Celebrated artist Sir Howard Hodgkin has passed away aged 84. Hodgkin was gay, despite marrying Julia Lane in 1955, with whom he had two children. Of course, at this time, homosexuality was still illegal in the UK. After the marriage dissolved, Hodgkin fell in love with music writer Antony Peattie, who he went on to live with for the last 25 years of his life.
Hodgkin found immense success during his career as a painter and printmaker. Known for his bright, abstract works, he had his first solo show in 1962. In 2006 he had a major retrospective at Tate Britain. He was knighted for his services to art in 1992 and later appointed as a Companion of Honour by the Queen. He won the Turner Prize, one of the most prestigious awards in British art.
His works are difficult to describe. It’s much easier – and more pleasurable – to simply look at them.

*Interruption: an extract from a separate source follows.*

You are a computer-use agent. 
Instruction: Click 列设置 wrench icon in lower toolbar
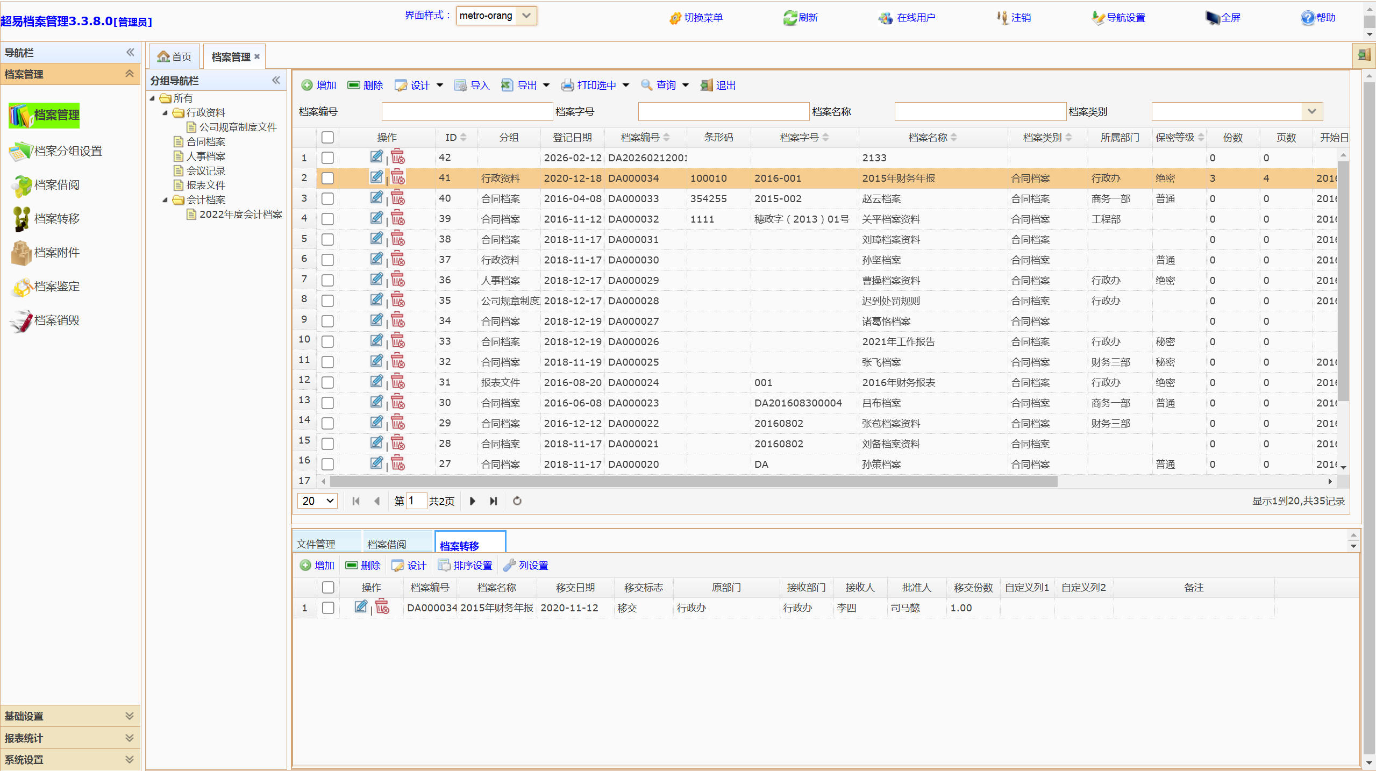(509, 565)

His paintings are generally abstract, but with figurative elements. They are colourful, affective and undeniably emotive. He was influenced by many of the great modern artists: Matisse, in particular, explaining, “I wouldn’t be the painter I am if Matisse had never existed. I think he’s so great because he realised that when he was painting pictures, he was making things.” The New American Painting, a 1959 exhibition at Tate, was another major influence, exposing him to the work of Pollock, Rothko and Newman. Despite this, he often worked on a small scale, creating intimate works contrary to the Abstract Expressionists domineering, mural-sized pieces.

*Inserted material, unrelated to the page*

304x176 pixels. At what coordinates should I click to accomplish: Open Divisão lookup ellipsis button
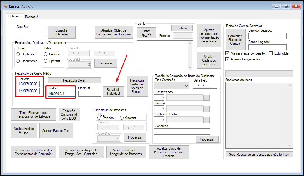point(206,109)
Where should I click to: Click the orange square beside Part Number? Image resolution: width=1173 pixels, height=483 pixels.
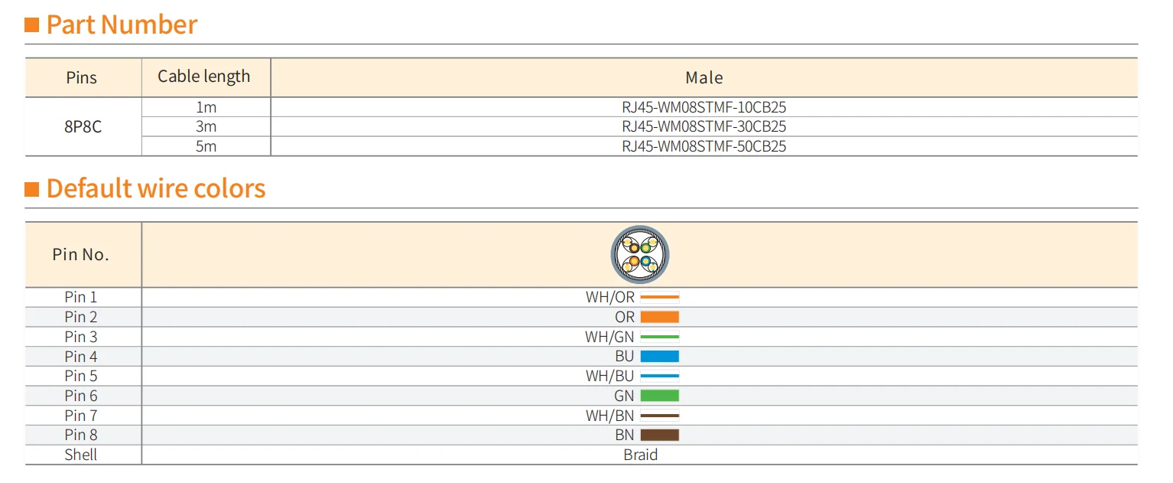pos(32,25)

Hodgkin rarely spoke openly about his sexuality. In a 2009 interview with The Independent, he describes the pain of marrying,despite knowing that he was gay. In 2006, the same paper listed him at number 44 in their Pink List, the 101 most influential LGBT+ people in Britain, citing his “acutely atmospheric paintings [which] are often distillations of personal memories.” He climbed four places the following year and remained in the list for several more years.
Still, sexuality wasn’t entirely absent from his practice. In 1991, he collaborated with writer Susan Sontag to illustrate her story The Way We Live Now, a response to the AIDS crisis. These works were still abstract but carried weight with their poetry rather than overt politics. “Hodgkin’s paintings are always about love and loss,” explained Jonathon Jones. “Two themes that Aids made starkly political.”
A major exhibition of Hodgkin’s work, the first to focus on his portraiture, opens at the National Portrait Gallery later this month.